* _Questions to answer_:
A. According to the abstract on near-infrared imaging of fluorescent nanosensors, what must (6,4)-SWCNTs be modified with to become highly sensitive to dopamine?
B. Using the abstract on near-infrared imaging of fluorescent nanosensors, explain why near-infrared imaging normally requires specialized indium gallium arsenide cameras.

* _Text_:
┌────────

High Sensitivity Near-Infrared Imaging of Fluorescent Nanosensors

Biochemical processes are fast and occur on small-length scales, which makes them difficult to measure. Optical nanosensors based on single-wall carbon nanotubes (SWCNTs) are able to capture such dynamics. They fluoresce in the near-infrared (NIR, 850-1700 nm) tissue transparency window and the emission wavelength depends on their chirality. However, NIR imaging requires specialized indium gallium arsenide (InGaAs) cameras with a typically low resolution because the quantum yield of normal Si-based cameras rapidly decreases in the NIR. Here, an efficient one-step phase separation approach to isolate monochiral (6,4)-SWCNTs (880 nm emission) from mixed SWCNT samples is developed. It enables imaging them in the NIR with high-resolution standard Si-based cameras (>50x more pixels). (6,4)-SWCNTs modified with (GT)(10)-ssDNA become highly sensitive to the important neurotransmitter dopamine. These sensors are 1.7x brighter and 7.5x more sensitive and allow fast imaging (<50 ms). They enable high-resolution imaging of dopamine release from cells. Thus, the assembly of biosensors from (6,4)-SWCNTs combines the advantages of nanosensors working in the NIR with the sensitivity of (Si-based) cameras and enables broad usage of these nanomaterials.

└────────

* _Supplied records_:

┌────────

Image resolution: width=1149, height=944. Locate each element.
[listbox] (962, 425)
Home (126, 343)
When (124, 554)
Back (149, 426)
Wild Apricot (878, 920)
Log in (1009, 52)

└────────

* _Answers to the tasks_:
A. They must be modified with (GT)(10)-ssDNA.

B. Normal Si-based cameras cannot be used because their quantum yield rapidly decreases in the near-infrared. Near-infrared imaging therefore typically depends on specialized InGaAs cameras, which usually have low resolution.